THE EXERCISE:
Could you give the listing, starting at the line containing "Viewport: 1445px width, 782px" and ending at the line containing "[x=1096, y=200]", as a two-column CSV with the headers instruction and coordinates? Put each instruction and its coordinates in one row, quote every field, turn line breaks into spaces, and leave out the pictures.

INFORMATION GIVEN:

* * * * *

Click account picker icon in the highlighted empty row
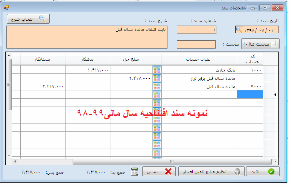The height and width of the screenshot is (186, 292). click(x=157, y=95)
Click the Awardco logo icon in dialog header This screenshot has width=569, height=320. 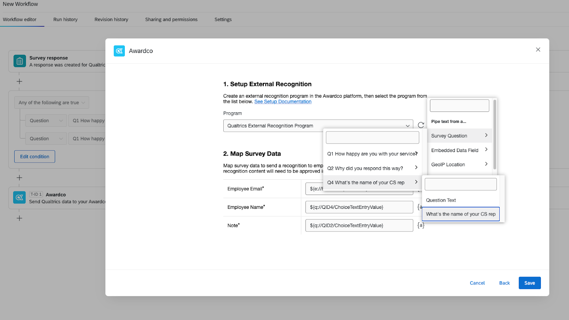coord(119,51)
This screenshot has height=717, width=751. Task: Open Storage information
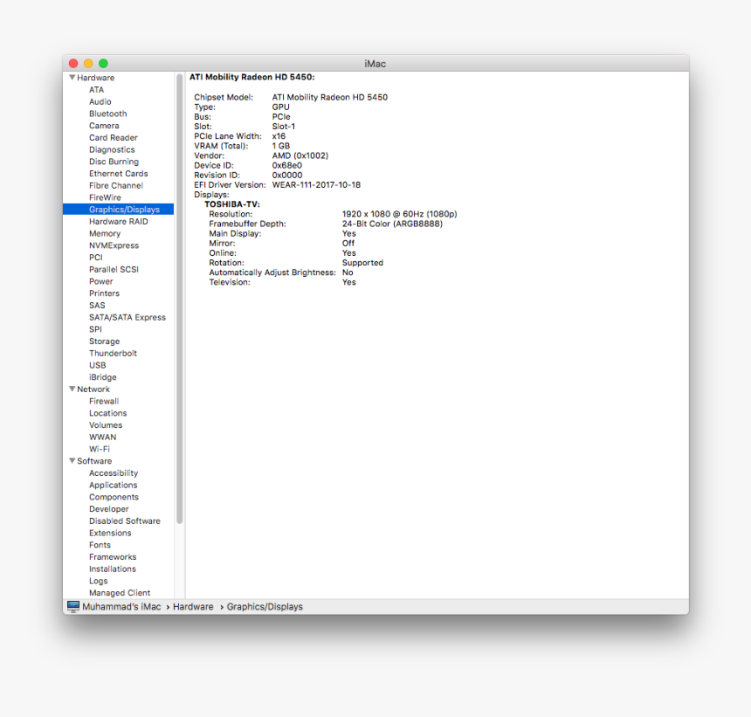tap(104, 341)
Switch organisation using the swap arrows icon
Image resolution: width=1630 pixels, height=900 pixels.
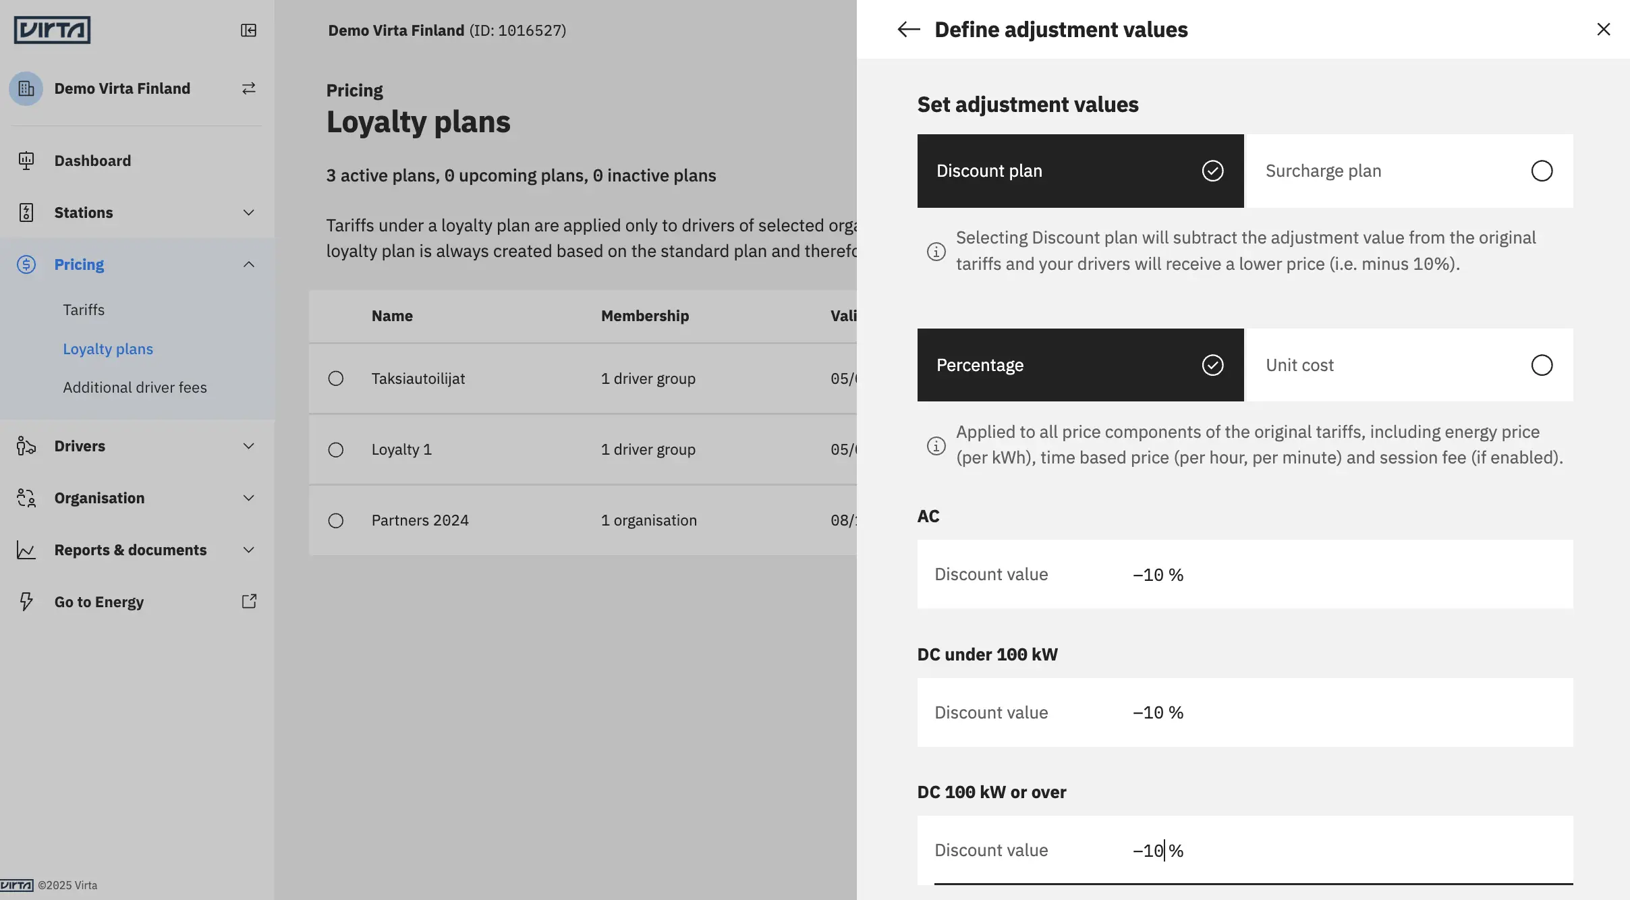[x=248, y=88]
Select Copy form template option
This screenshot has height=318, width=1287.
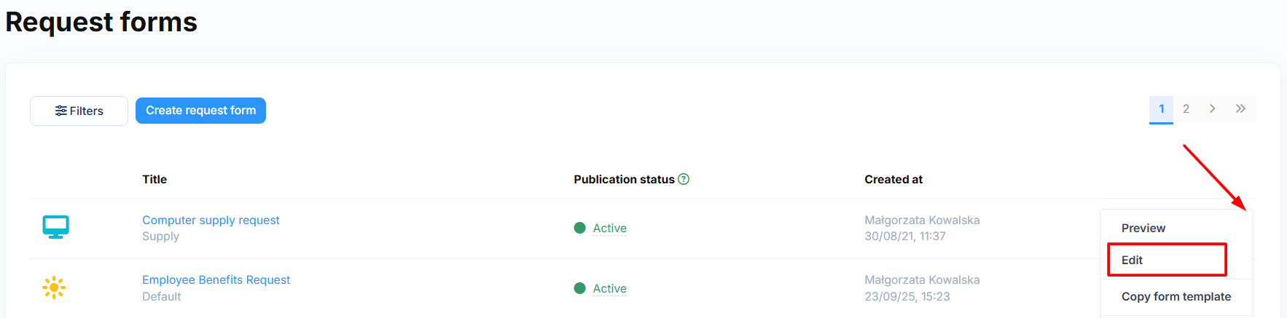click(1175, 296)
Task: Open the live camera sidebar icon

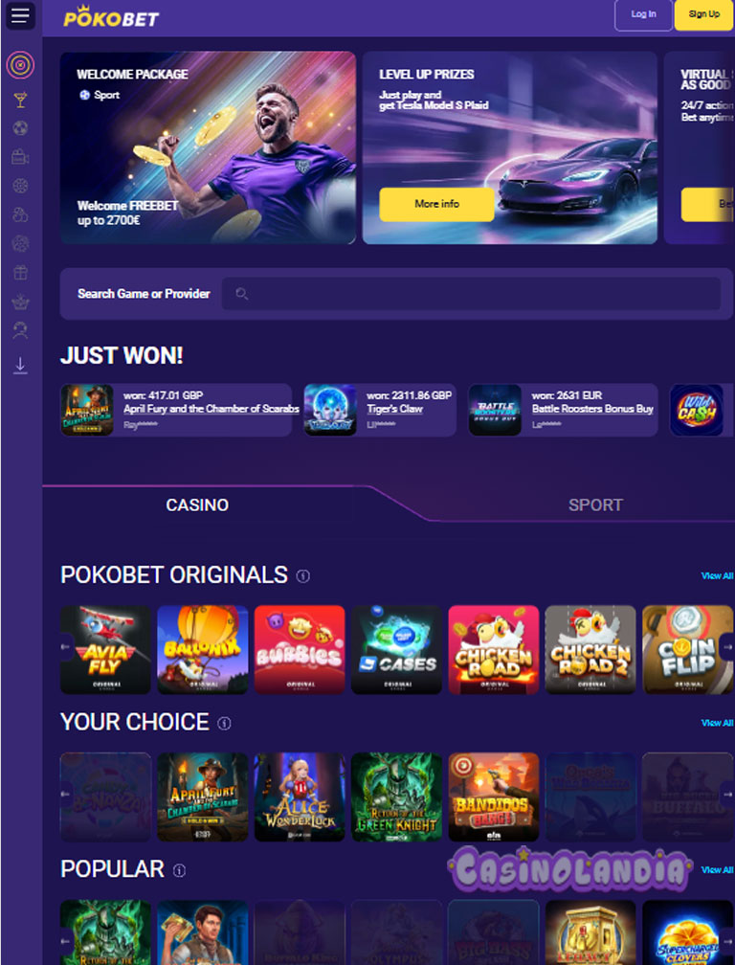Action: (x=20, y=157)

* * * * *

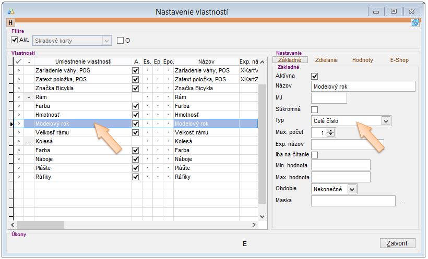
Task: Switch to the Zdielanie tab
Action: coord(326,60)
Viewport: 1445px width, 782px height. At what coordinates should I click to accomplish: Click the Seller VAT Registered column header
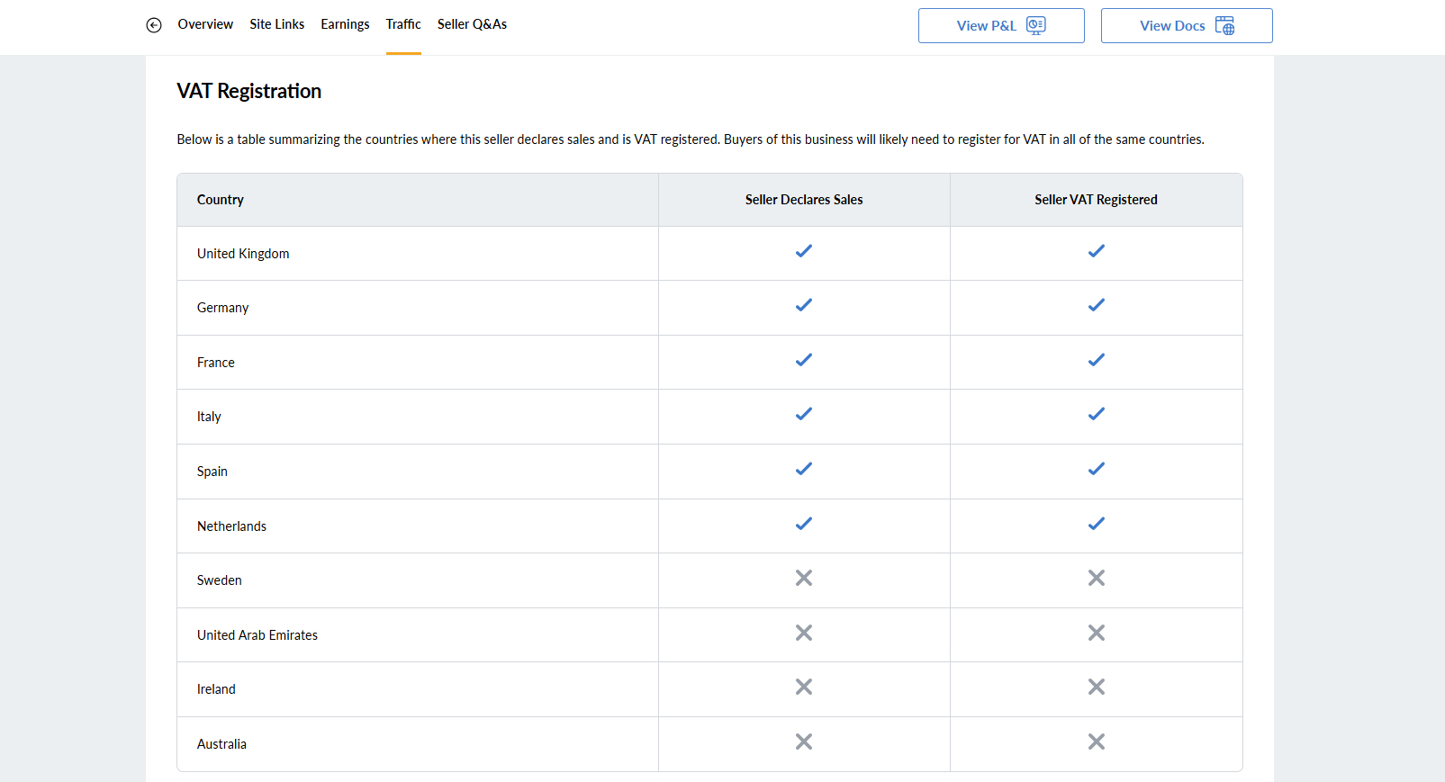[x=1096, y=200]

* * * * *

RESPONSE TO THE TASK:
instruction,coordinates
"Viewport: 1445px width, 782px height. At what coordinates should I click to accomplish: Click the Seller VAT Registered column header","[x=1096, y=200]"